Moreover the patch is useful to catch some real bugs in Firefox or Libreoffice.

Honza
Jan Hubicka May 21, 2015, 8:32 p.m. UTC | #8
Hello,
I would like to ping this. Currently we have a problem with Ada ICE because we
consider a global variable produced by ada to have type in C++ anonymous
namespace and we get false ODR merging wraning compiling clang because we
consider instances of templates with parameter in anonymous namespace
non-anonymous. I do not think I can make type_in_anonymous_namespace_p to
work reliably at LTO time without frontend change.

This is not really hard thing to do - we only need to decide on a representation.
I think at LTO time it is useful to have two things
  - be able to say what type comply C++ ODR rule, because we special case these
    for ODR warnings
  - be able to say at LTO time what types are anonymous, that is they are not
    compatible with any type from other unit.
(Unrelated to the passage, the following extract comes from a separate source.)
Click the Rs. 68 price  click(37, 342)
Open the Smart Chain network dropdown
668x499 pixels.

Either a special flag TYPE_ODR_P set by C++ FE on all types that comply ODR rule
or making TYPE_PUBLIC (TYPE_STUB_DECL (t)) to reliably identify that type is
anonymous (or an equivalent) would fix the two issues.

Honza
Jason Merrill May 21, 2015, 9:24 p.m. UTC | #9
On 05/21/2015 04:32 PM, Jan Hubicka wrote:
> I think at LTO time it is useful to have two things
>    - be able to say what type comply C++ ODR rule, because we special case these
>      for ODR warnings
>    - be able to say at LTO time what types are anonymous, that is they are not
>      compatible with any type from other unit.
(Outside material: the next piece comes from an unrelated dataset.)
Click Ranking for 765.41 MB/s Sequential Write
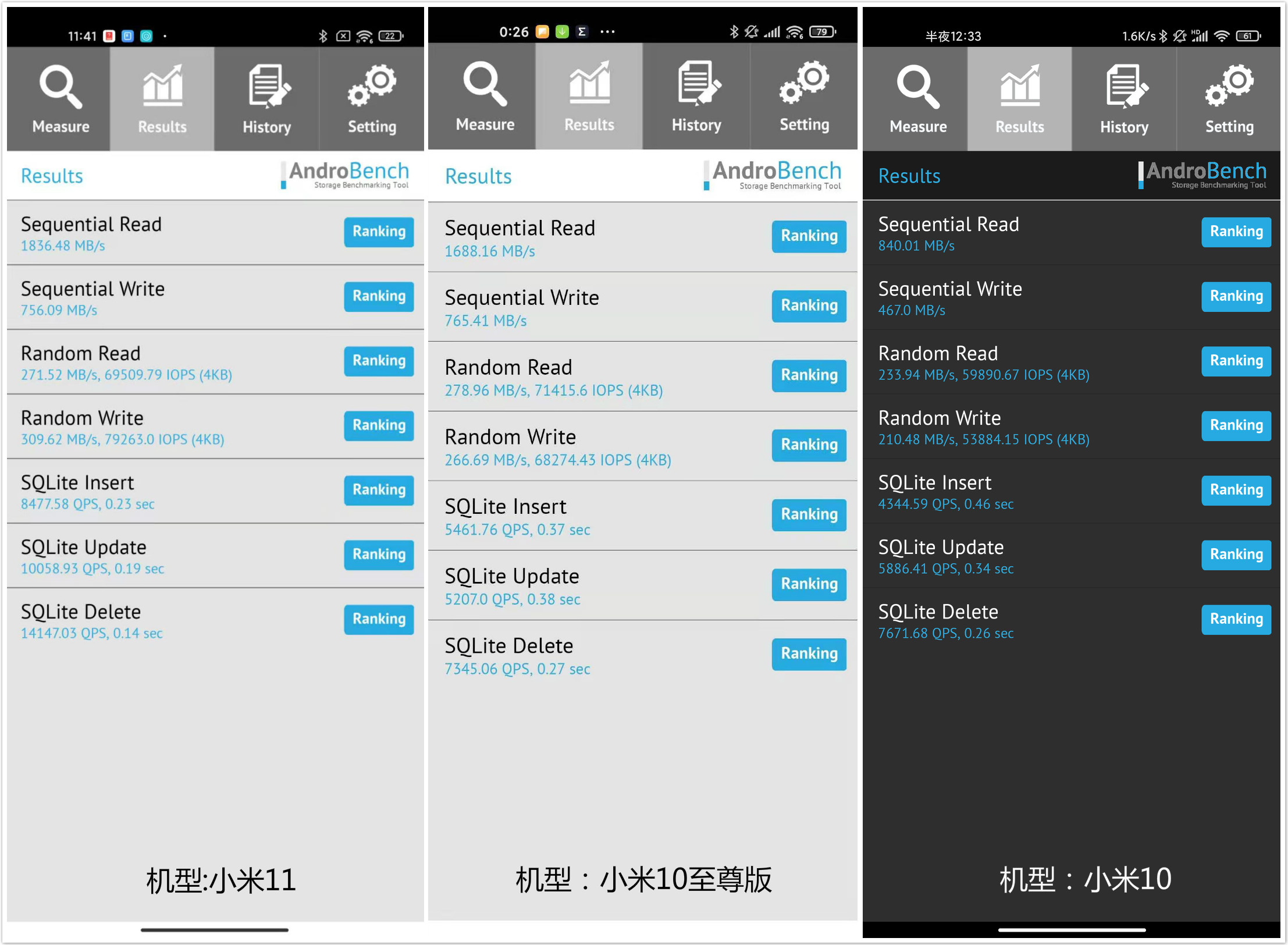1288x945 pixels. pyautogui.click(x=809, y=305)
...where the second group is a subset of the first; in languages that 
use structural compatibility, anonymous types can be compatible.
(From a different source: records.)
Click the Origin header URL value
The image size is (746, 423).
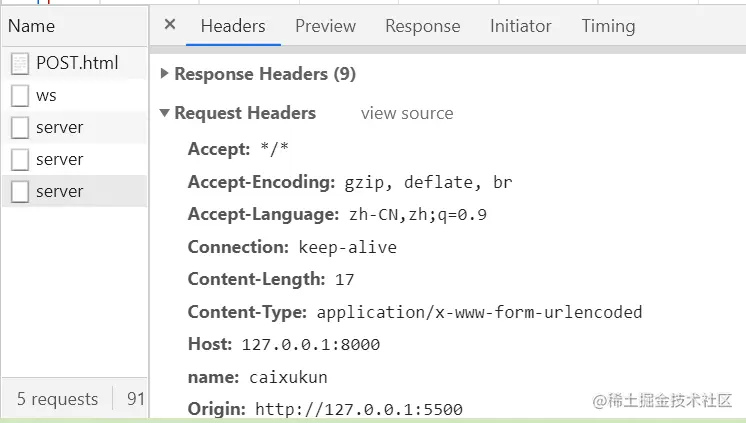click(x=358, y=408)
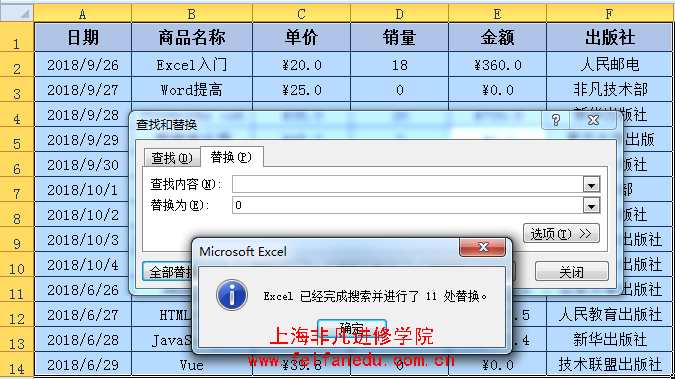Image resolution: width=675 pixels, height=379 pixels.
Task: Close the Find and Replace dialog
Action: [x=593, y=120]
> Either a special flag TYPE_ODR_P set by C++ FE on all types that comply ODR rule
> or making TYPE_PUBLIC (TYPE_STUB_DECL (t)) to reliably identify that type is
> anonymous (or an equivalent) would fix the two issues.

It seems that we've been establishing which types have linkage by 
setting their DECL_ASSEMBLER_NAME.  It seems that the problem is coming 
from leaving it unset for types with internal (anonymous) linkage, so 
you're trying to check TREE_PUBLIC instead, which breaks with other 
front ends. Perhaps we should set DECL_ASSEMBLER_NAME for internal C++ 
types to some magic value?

Jason
Jan Hubicka May 21, 2015, 9:34 p.m. UTC | #10
> On 05/21/2015 04:32 PM, Jan Hubicka wrote:
> >I think at LTO time it is useful to have two things
> >   - be able to say what type comply C++ ODR rule, because we special case these
> >     for ODR warnings
> >   - be able to say at LTO time what types are anonymous, that is they are not
> >     compatible with any type from other unit.
> 
> ...where the second group is a subset of the first; in languages
> that use structural compatibility, anonymous types can be
> compatible.
> 
> >Either a special flag TYPE_ODR_P set by C++ FE on all types that comply ODR rule
> >or making TYPE_PUBLIC (TYPE_STUB_DECL (t)) to reliably identify that type is
> >anonymous (or an equivalent) would fix the two issues.
> 
> It seems that we've been establishing which types have linkage by
> setting their DECL_ASSEMBLER_NAME.  It seems that the problem is
> coming from leaving it unset for types with internal (anonymous)
> linkage, so you're trying to check TREE_PUBLIC instead, which breaks
> with other front ends. Perhaps we should set DECL_ASSEMBLER_NAME for
> internal C++ types to some magic value?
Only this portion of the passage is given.